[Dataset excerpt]

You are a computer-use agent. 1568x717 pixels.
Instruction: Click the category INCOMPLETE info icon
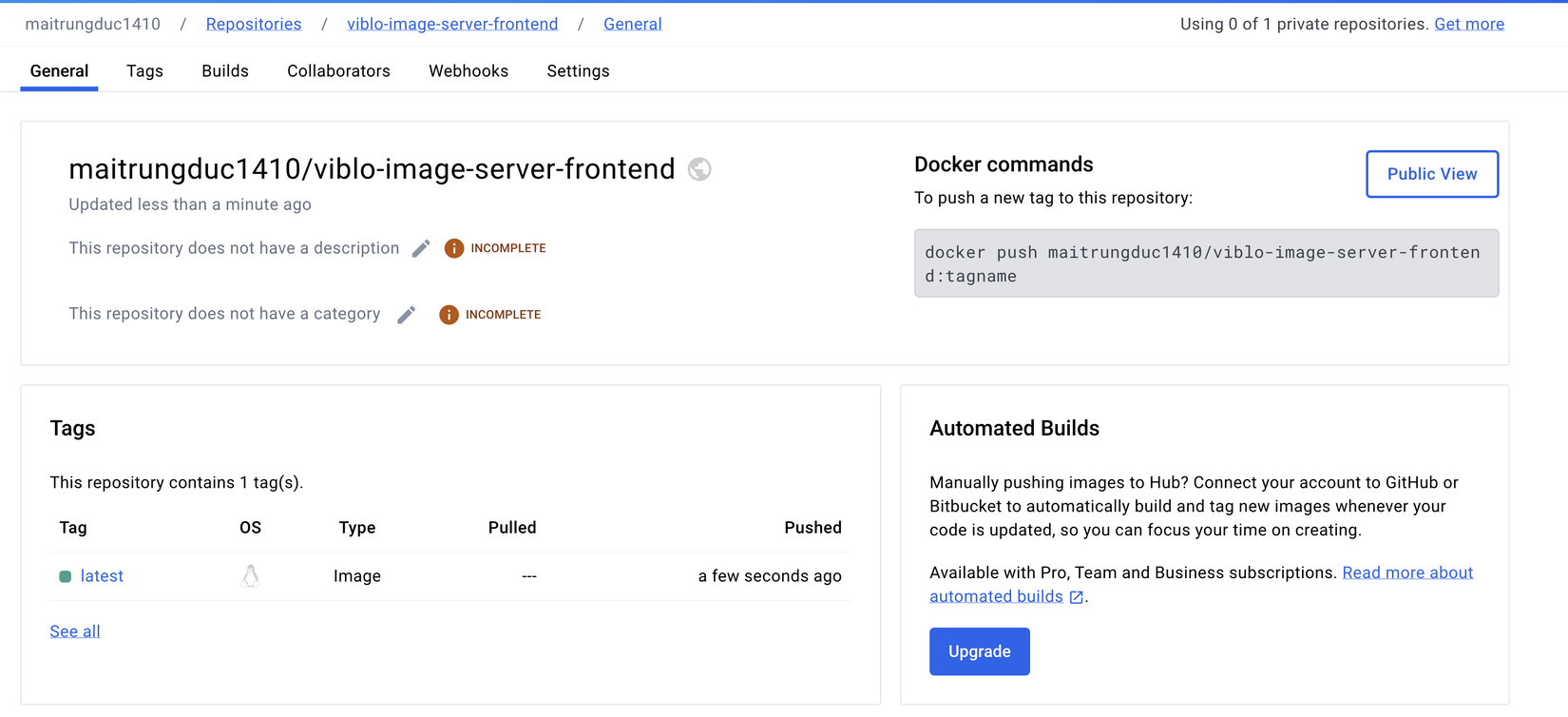click(449, 315)
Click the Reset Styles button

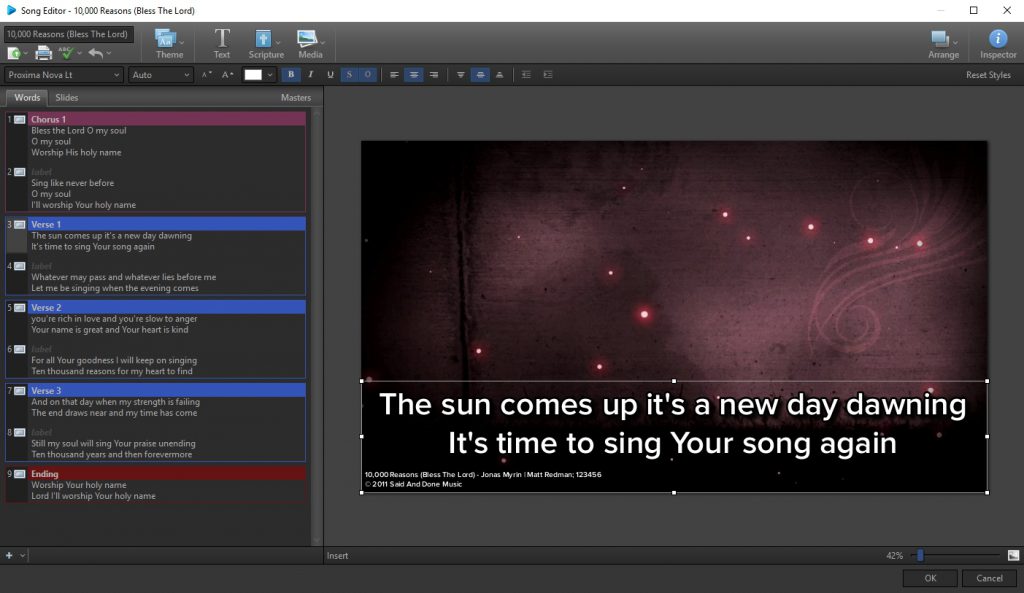[988, 74]
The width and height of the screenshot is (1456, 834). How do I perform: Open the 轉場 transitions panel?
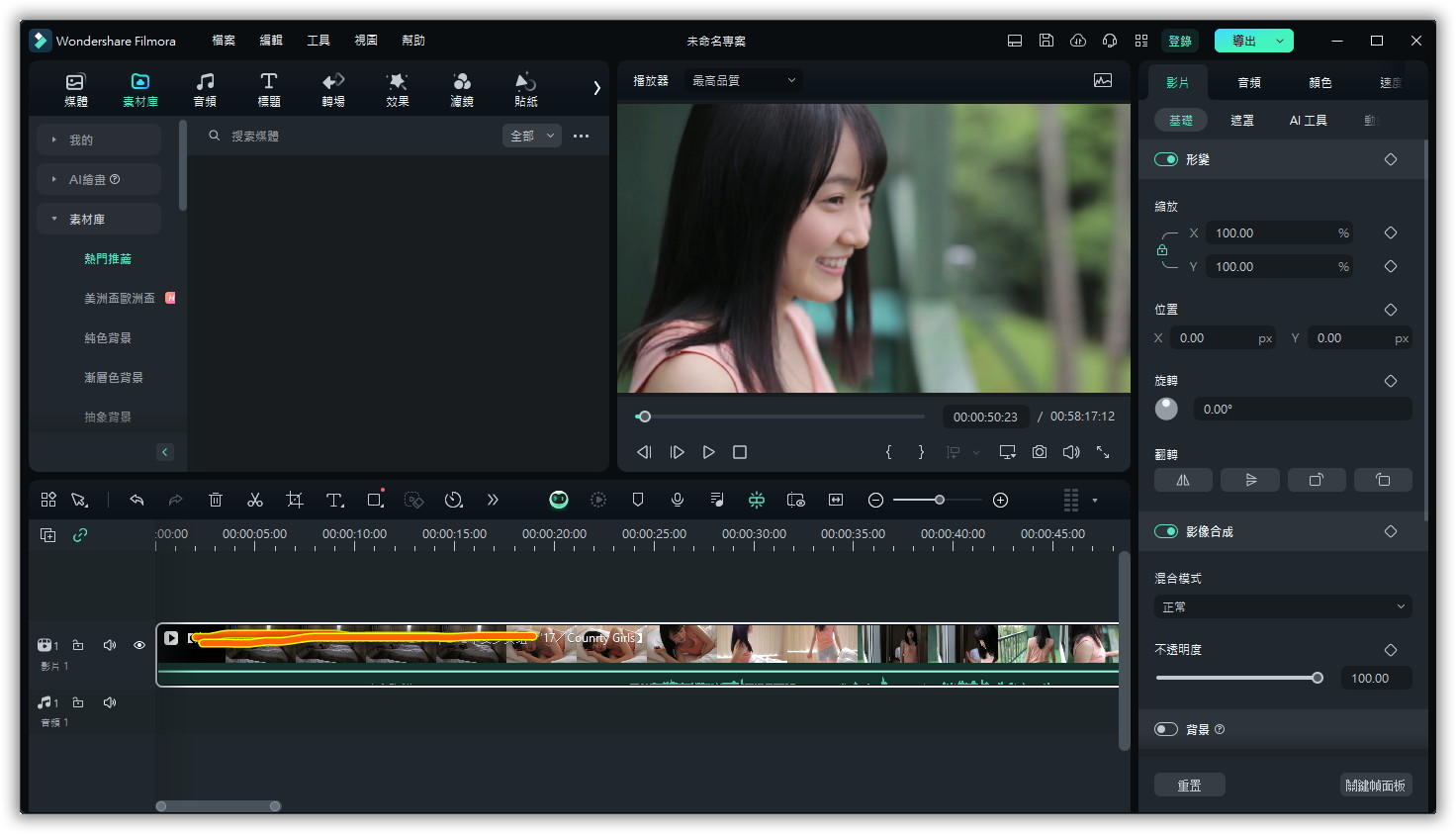(333, 89)
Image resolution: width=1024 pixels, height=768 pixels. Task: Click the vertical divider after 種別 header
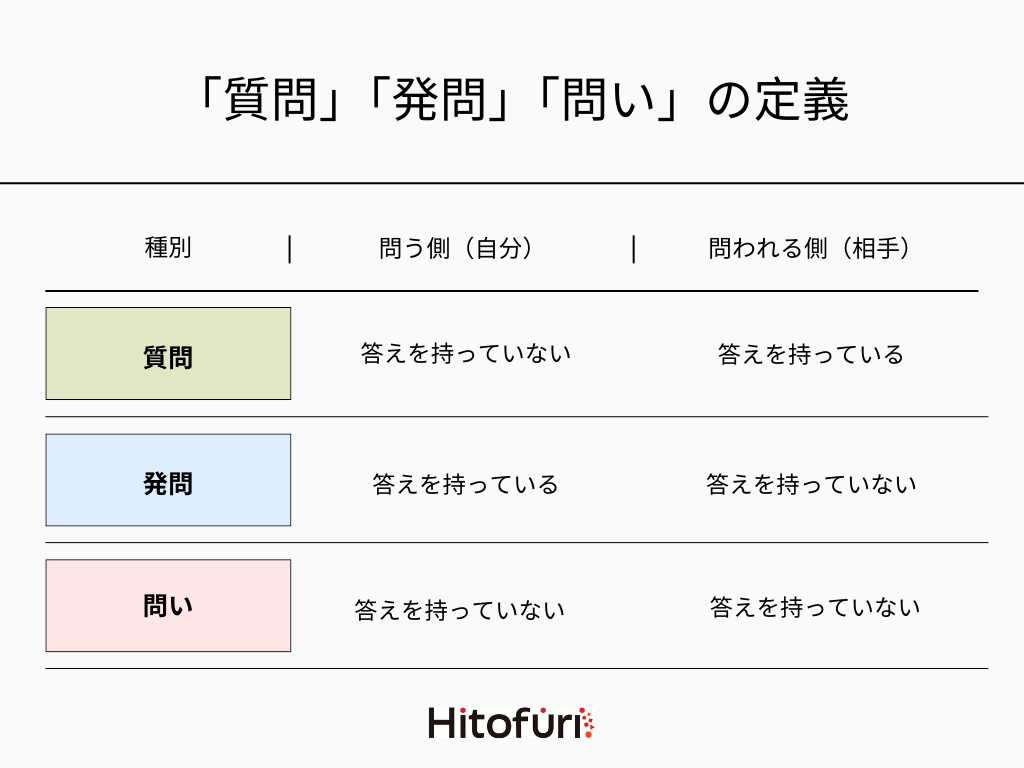(x=290, y=249)
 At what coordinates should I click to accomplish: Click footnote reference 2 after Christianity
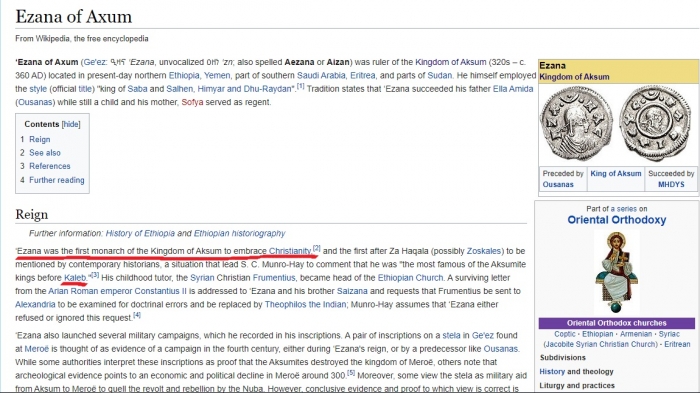pyautogui.click(x=317, y=248)
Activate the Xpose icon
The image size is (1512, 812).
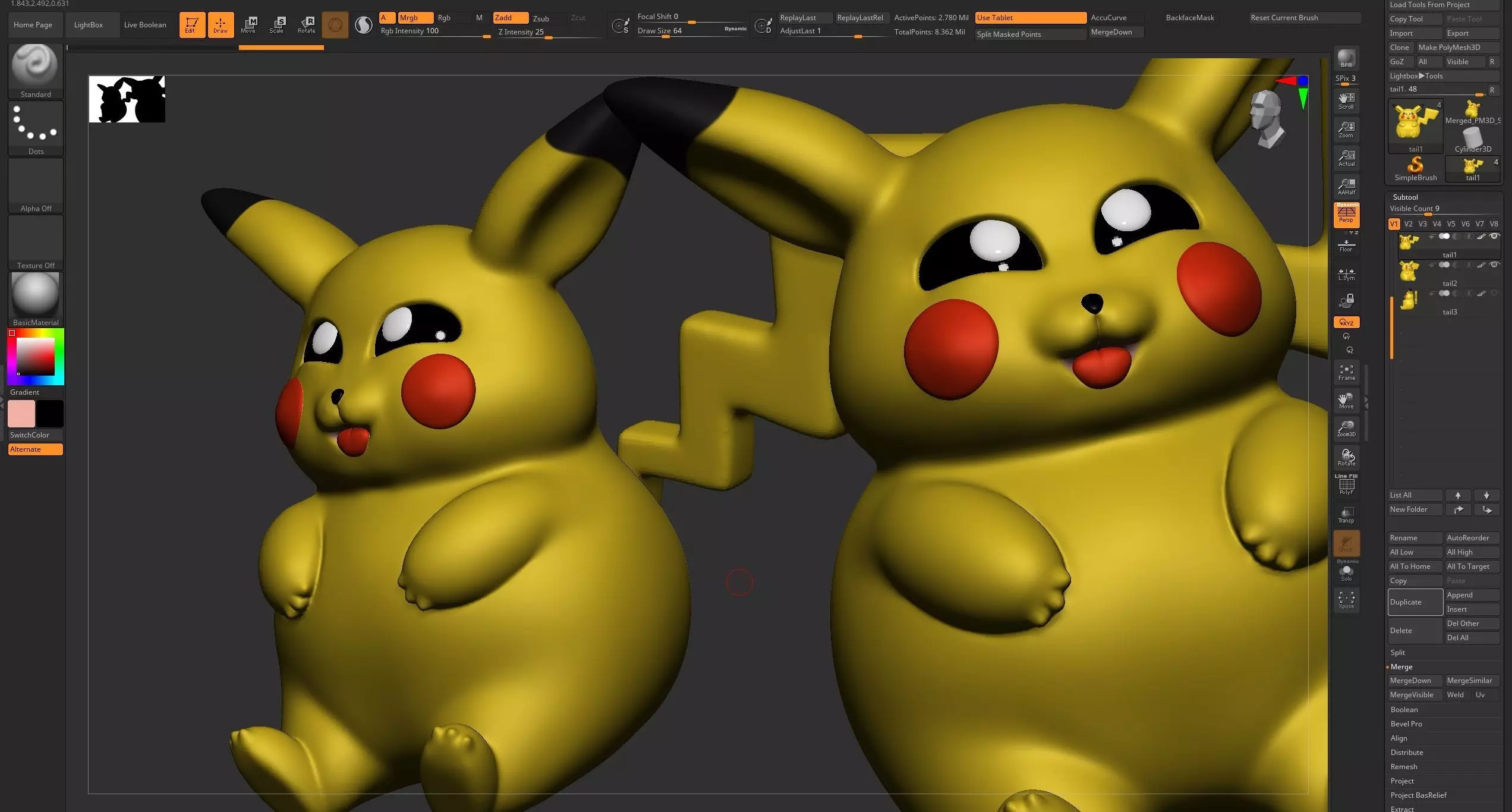tap(1346, 599)
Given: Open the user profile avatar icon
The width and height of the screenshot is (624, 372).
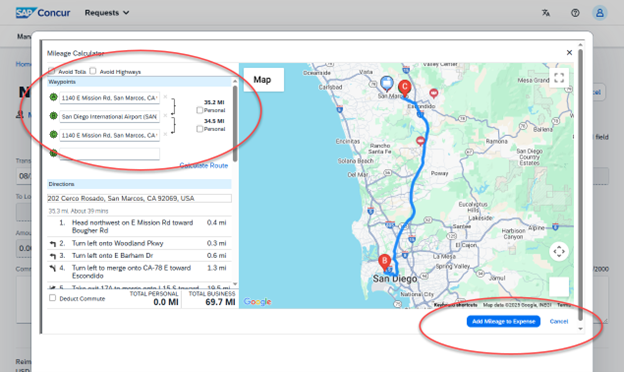Looking at the screenshot, I should (600, 13).
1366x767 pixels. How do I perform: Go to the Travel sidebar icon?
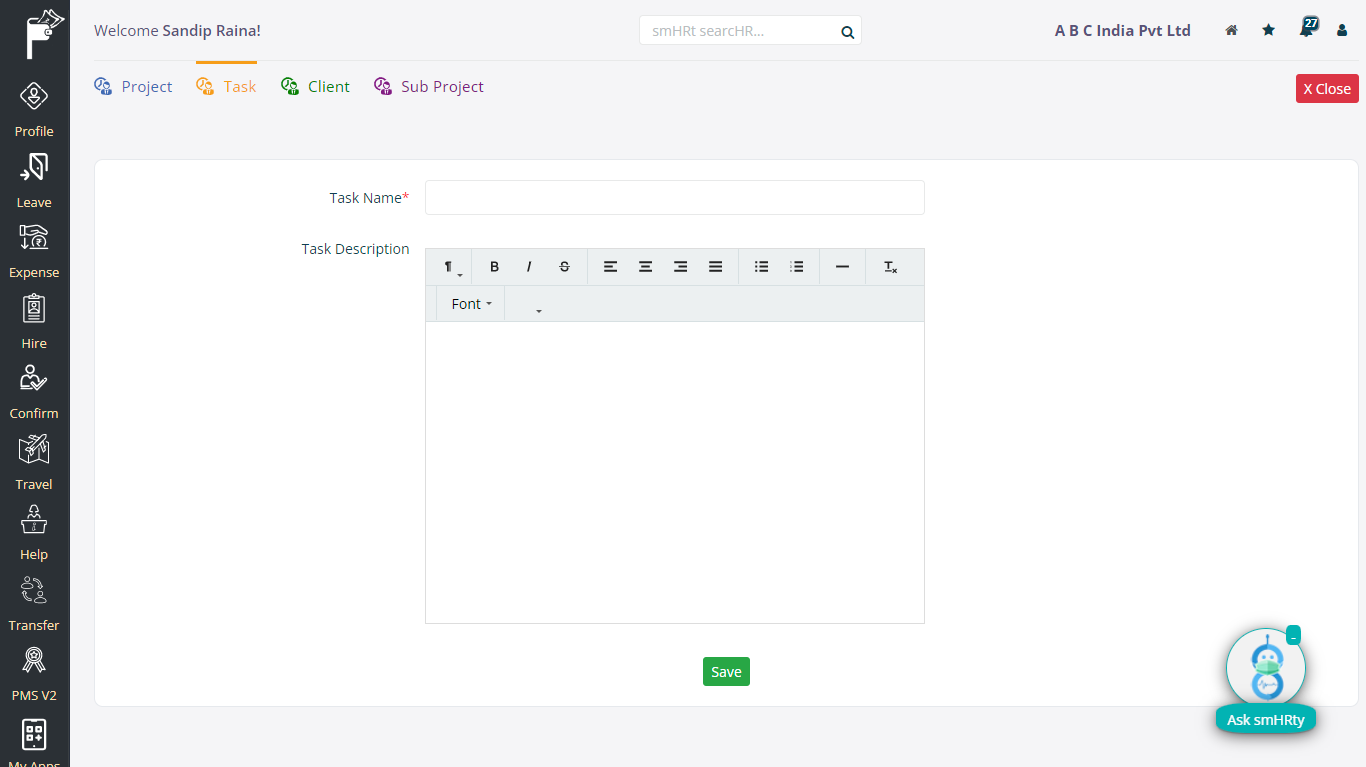click(x=34, y=461)
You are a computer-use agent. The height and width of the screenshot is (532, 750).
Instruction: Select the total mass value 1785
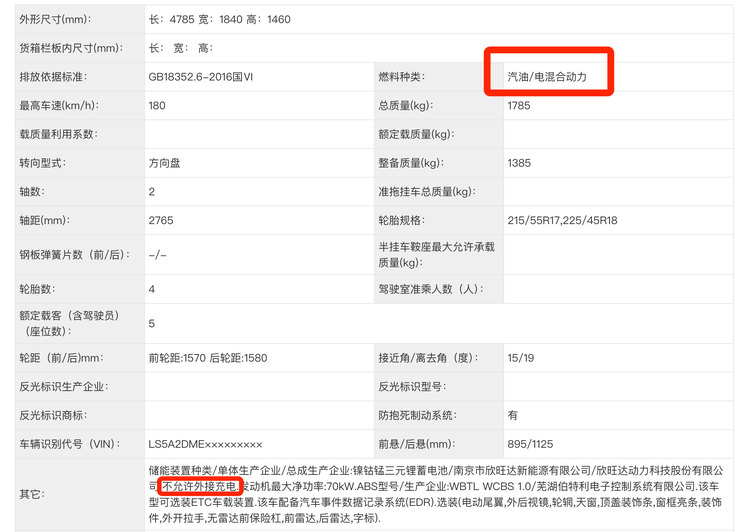click(x=519, y=106)
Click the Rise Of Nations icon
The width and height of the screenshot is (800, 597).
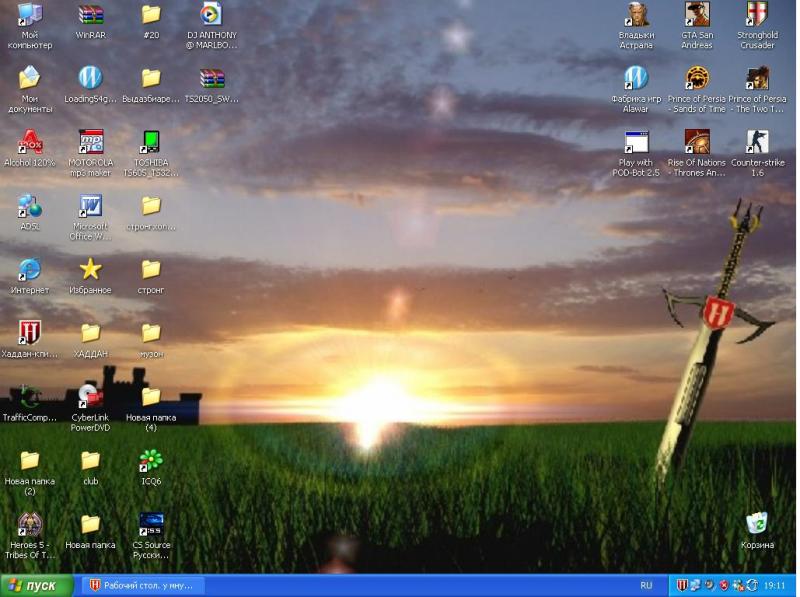point(697,142)
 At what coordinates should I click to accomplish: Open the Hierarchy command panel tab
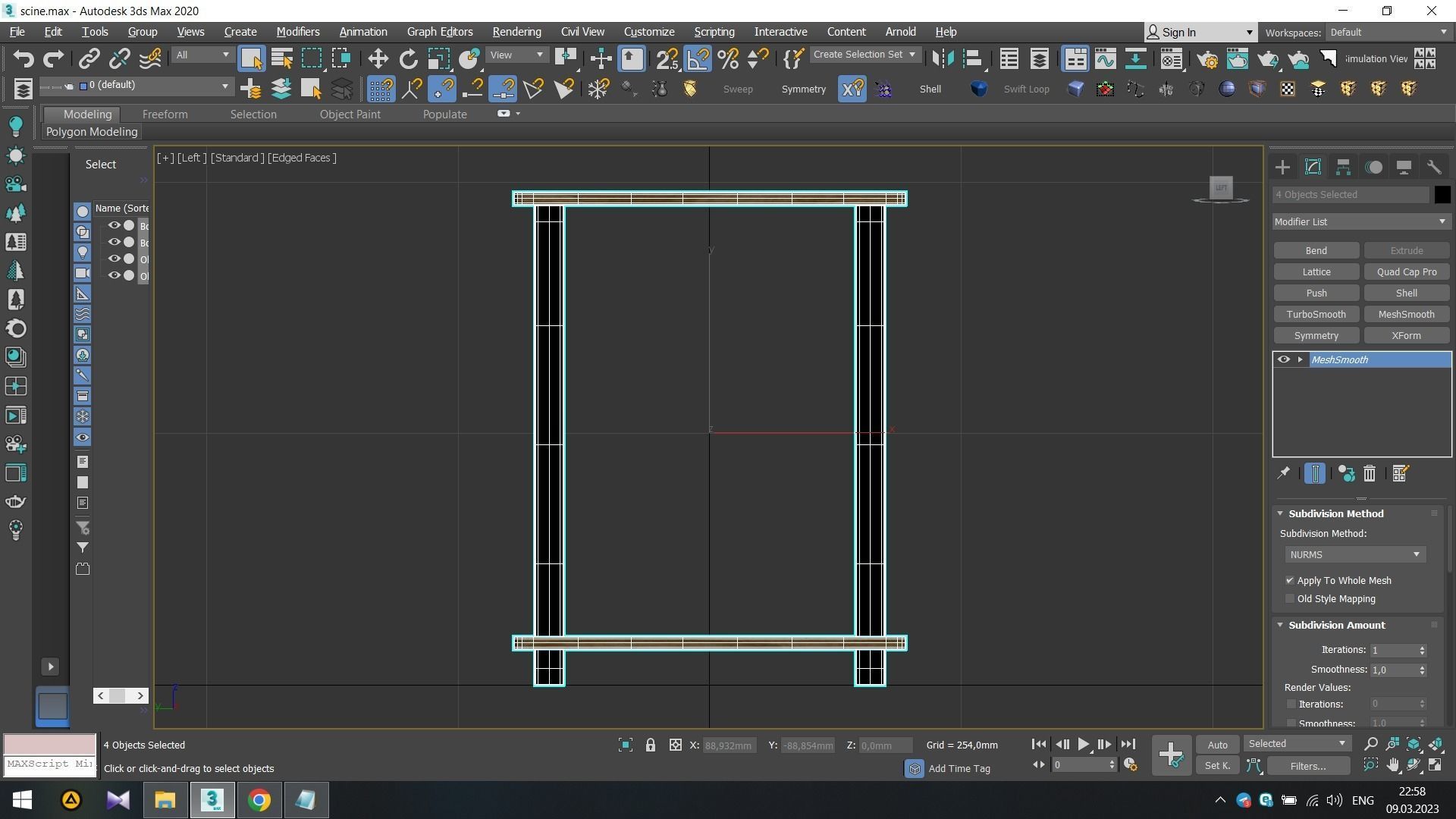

_Required work_
Reproduce every line of the listing in the stretch from the line containing "Click the Reset Styles button" through the line containing "tap(1346, 599)", scaling only the click coordinates in the answers by 1.75 and rounding each to a whole number, with halves rounded up. Keep all other text unchanged and leave the pictures out.

_The response_
Click the Reset Styles button

[1729, 130]
The width and height of the screenshot is (1456, 834). How do I perform: Open the 轉場 transitions panel?
(583, 156)
Image resolution: width=1024 pixels, height=768 pixels. Task: Click the vertical divider after 種別 header
(x=508, y=436)
 At what coordinates should I click to accomplish: Click footnote reference 2 after Christianity
pyautogui.click(x=555, y=434)
Activate the Xpose icon
The image size is (1512, 812).
tap(2356, 1048)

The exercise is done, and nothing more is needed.